Our job was to remove the branches off the rock. Our boss would take us out in the hills and tell us what to do and leave us alone until it was time to quit for the day. As soon as he was gone, Doug would take out a book, lay down and start reading. One day I had enough of this lazy joker. I didn’t want to tell the boss on him. I told Doug to get up and help do the job. He told me, he was not killing himself for anybody. I said, “get up and help”. We began shouting at each other. I remember punching Doug in the face real hard. All I remember after that is that Doug started to help out a lot more even when the boss was gone.

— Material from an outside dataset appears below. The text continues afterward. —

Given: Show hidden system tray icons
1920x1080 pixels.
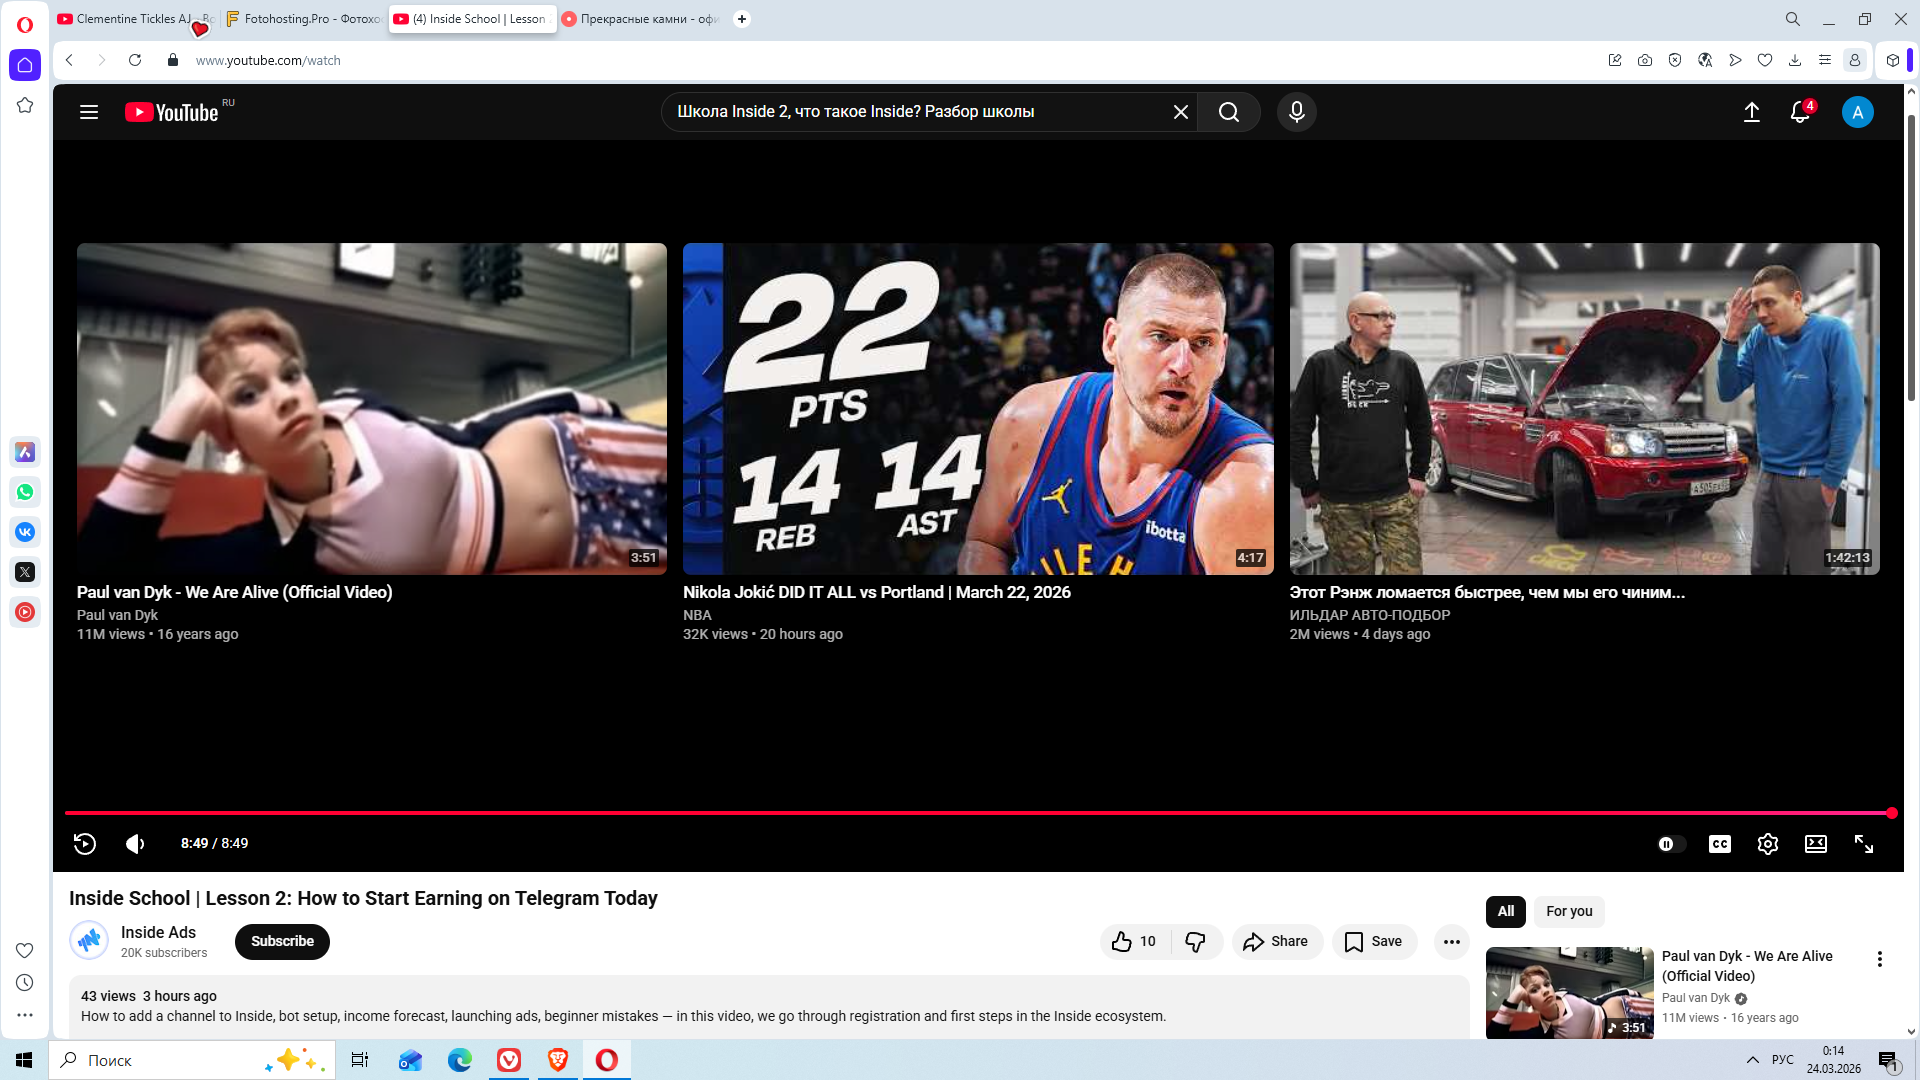Looking at the screenshot, I should [1752, 1059].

Even though Doug had accepted the job, he really had very little intention of doing the work. Somehow that spirit that was in Doug, has found itself in the life of the church. There are people who want to sign up to follow Christ, but have little intention of doing much work. Like Doug, they are happy to sit back and let others do most of the work, and then accept credit for the work they did not do. They falsely believe, all that’s required to produce fruit is to show up in the building.
Can you imagine meeting a person having an illness who goes to the hospital once every week. You ask the person, what do they do to help you at the hospital? What would you think if the person said, “Oh all I do is go and sit in the emergency room for two hours. After that I get me some coffee and leave.” We come to church because we have been bruised and battered by sin and the influence of this world. In our true worship, God washes the effects of sin off of us and points us in a new direction.

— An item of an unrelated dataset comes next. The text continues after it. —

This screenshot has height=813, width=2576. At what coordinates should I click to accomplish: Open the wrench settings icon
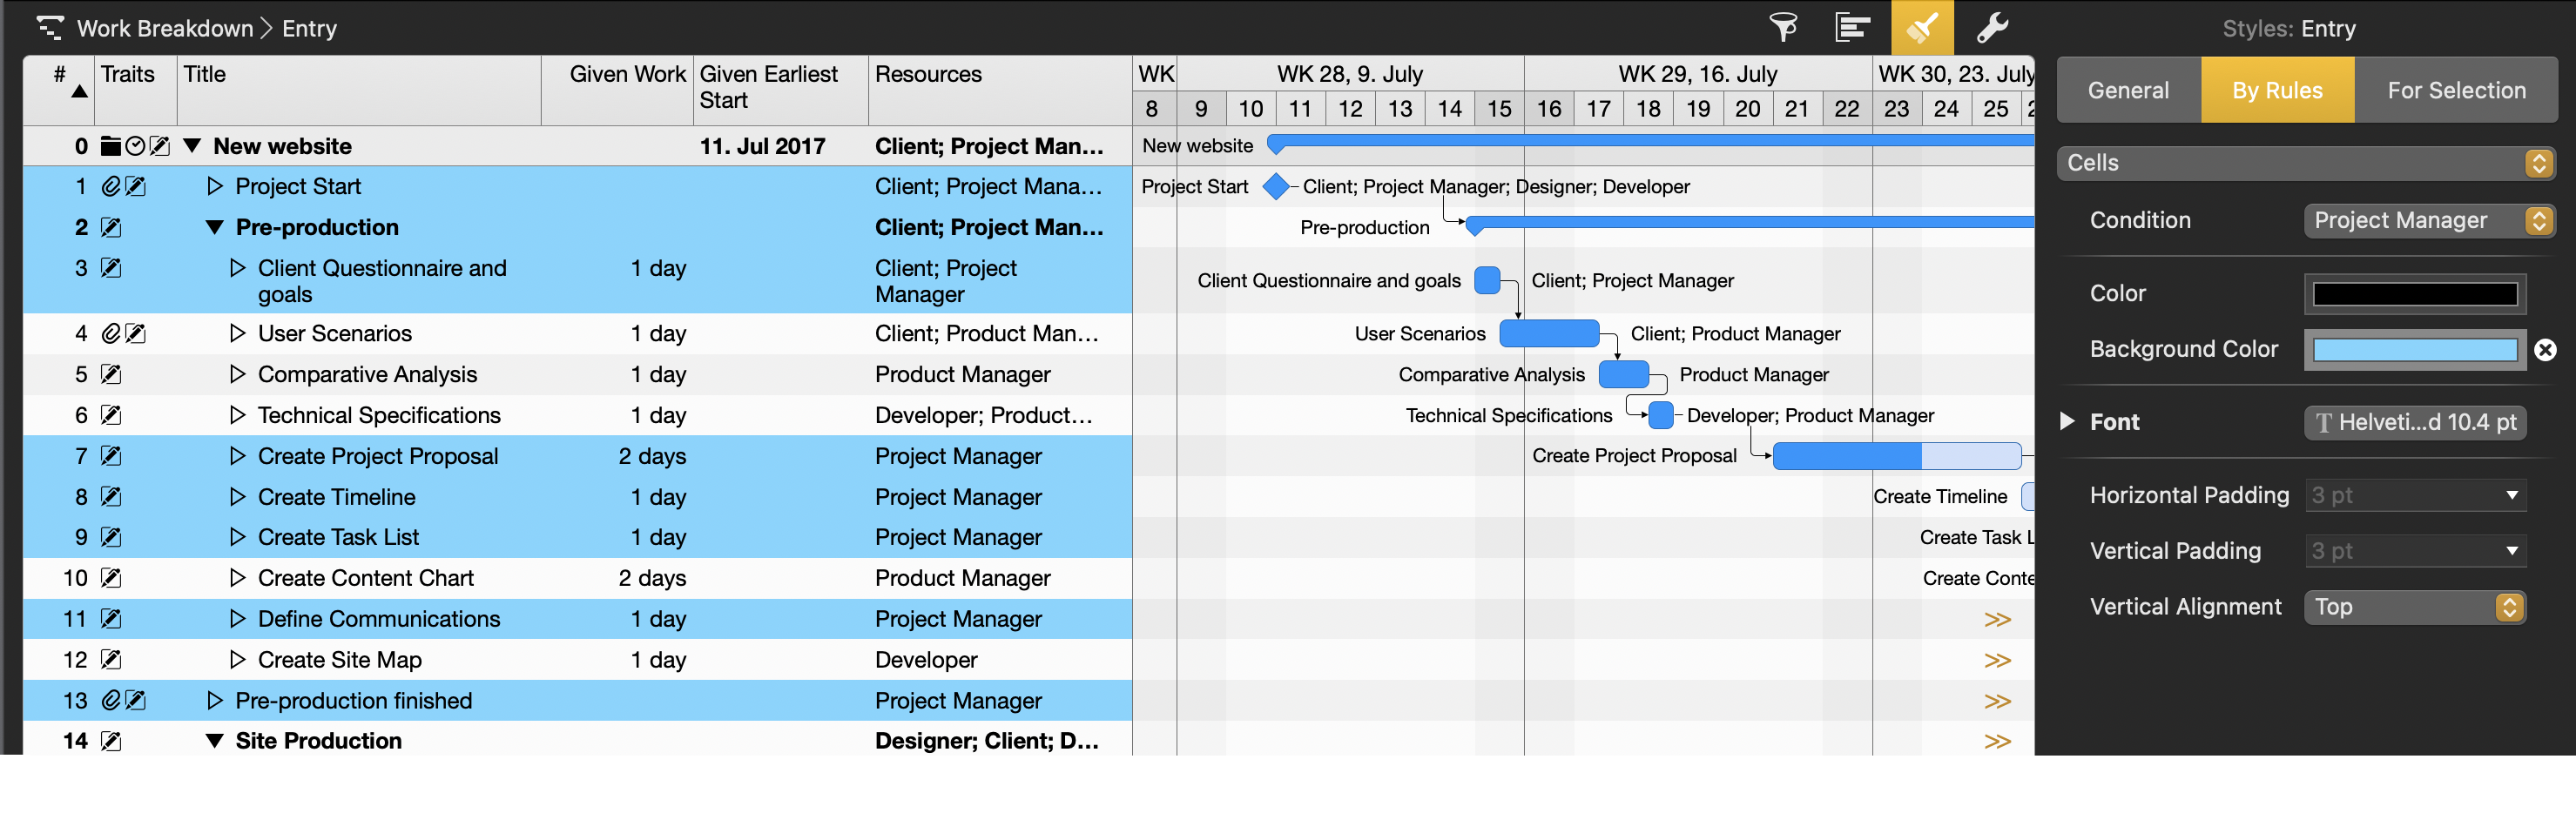(1991, 28)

I have seen several people wearing a t-shirt that has bold letters, “Nobody can judge me, but God.” Are they saying, “I get to live like I want to live and you have nothing to say about it? Are they saying, “I’m so right, that only God can know I’m right in my choices.” “Are they saying only God can tell me what’s right and what’s wrong?” By God telling them, do they mean a booming voice out of the sky?
One of the most misunderstood and misquoted verses in the bible is “Judge not, lest you be judged.” The verse is not saying, don’t judge anything. It’s saying the level you use to judge others, will also be applied to you. So if I judge you for being racist, and then turn around and be racist then I’m guilty. Let me ask you something, if you were in the parking lot at a grocery store alone which would make you more nervous. Three white males teens coming towards you or three black male teenagers with drooping pants coming towards you. Why “if a white person says black mechanics are inferior to white mechanics”, you get all upset. But then when your friend says, I went to get my car fix and it still is not working, you have no problem saying, “did you take it to one of us. I knew it.” You see it’s possible to judge others and not recognize you have the same problem.